US mulling refugee status for Honduran children as Obama meets with C. American leaders
The proposal, if approved, would call for the screening of thousands of Honduran youth to see whether they qualify as a refugee or if they could enter the US on emergency humanitarian conditions.
The plan would be akin to previous refugee efforts during humanitarian crises in the likes of Haiti or Vietnam, the New York Times reported.
Critics call the proposal an attempt to redefine the legal definition of a refugee, while likely increasing the northern flow of Central American migrants over the US-Mexico border. Administration officials said they think they could push the effort through via an executive order and without congressional approval if it does not increase the total number of refugees coming into the US.
President Barack Obama is scheduled to meet Friday at the White House with the presidents of El Salvador, Guatemala, and Honduras to discuss stemming the number of migrants coming from their nations, officials said.
During the meeting with Presidents Juan Orlando Hernández of Honduras, Otto Pérez Molina of Guatemala, and Salvador Sánchez Cerén of El Salvador, Obama will reportedly address the causes of migration out of the Central American nations. Aides to Obama said the US president will call for the trio to discourage their citizens from making the dangerous journey, emphasizing that most people will not be allowed to stay in the US. Obama will also ask them to do more to push against smugglers who transport children to the US-Mexico border.
Yet those leaders have said confusing US policy is partly to blame for the migratory boom from the south. President Hernandez said as much on Thursday in an interview with Fox News.
"Among other things, there's a lack of clarity in the migratory policy of the United States," the Honduran president said.
"The language is ambiguous. That's why the coyotes, the human smugglers take advantage of this situation," he added.
Hernandez was likely referring to a program - Deferred Action for Childhood Arrivals - that began in 2012. The action allowed for prosecutorial discretion for some children that make the journey. Some say the effort signals a promise of amnesty for youths that can make it to the US.
Hernandez added that this confusion has fueled misinformation campaigns by smugglers aimed at parents of potential children migrants.
Meanwhile, the Texas National Guard may acquire the power to make arrests following the deployment of 1,000 troops to the state’s border as part of Gov. Rick Perry’s plan to address new undocumented immigrants in the state.
Since the federal government did not order the deployment, the law grants Gov. Perry the right to allow Guard members to make arrests or apprehend migrants.

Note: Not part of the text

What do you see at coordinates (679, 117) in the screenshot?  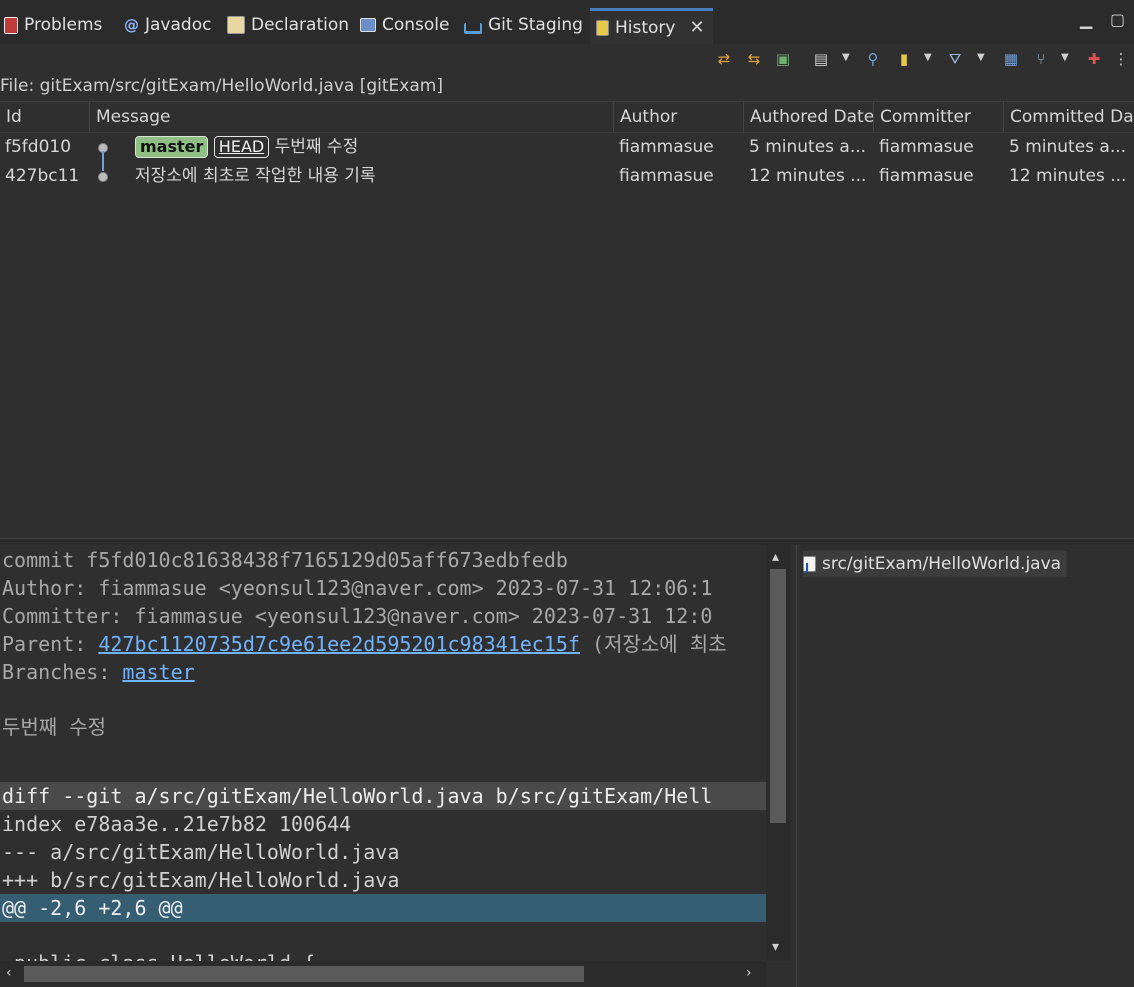 I see `column-author: Author` at bounding box center [679, 117].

"That's the biggest distinction here. This is the governor taking unilateral action. Not having that oversight and supervision and direction as part of a plan from the federal authorities, I think it is reckless and could lead to significant safety issues,” Jayson Ahern, a former Customs and Border Protection acting commissioner, told the New York Times. Ahern helped coordinate a federal effort to deploy National Guard troops to border states in 2006.
Human rights advocates are concerned that the Guard troops do not have sufficient training for such authority, which could lead to civil rights violations or violent conflict with immigrants.
"It's going to complicate the scenario of civil and human rights at the border," Fernando Garcia, executive director of the Border Network for Human Rights, told the Times.
"Border Patrol agents have to go through a number of certifications in academy and post-academy training on immigration law, on civil rights law. Now you're talking about putting in soldiers doing that kind of work. Legally, it's going to be a disaster if they start enforcing criminal, civil or immigration laws."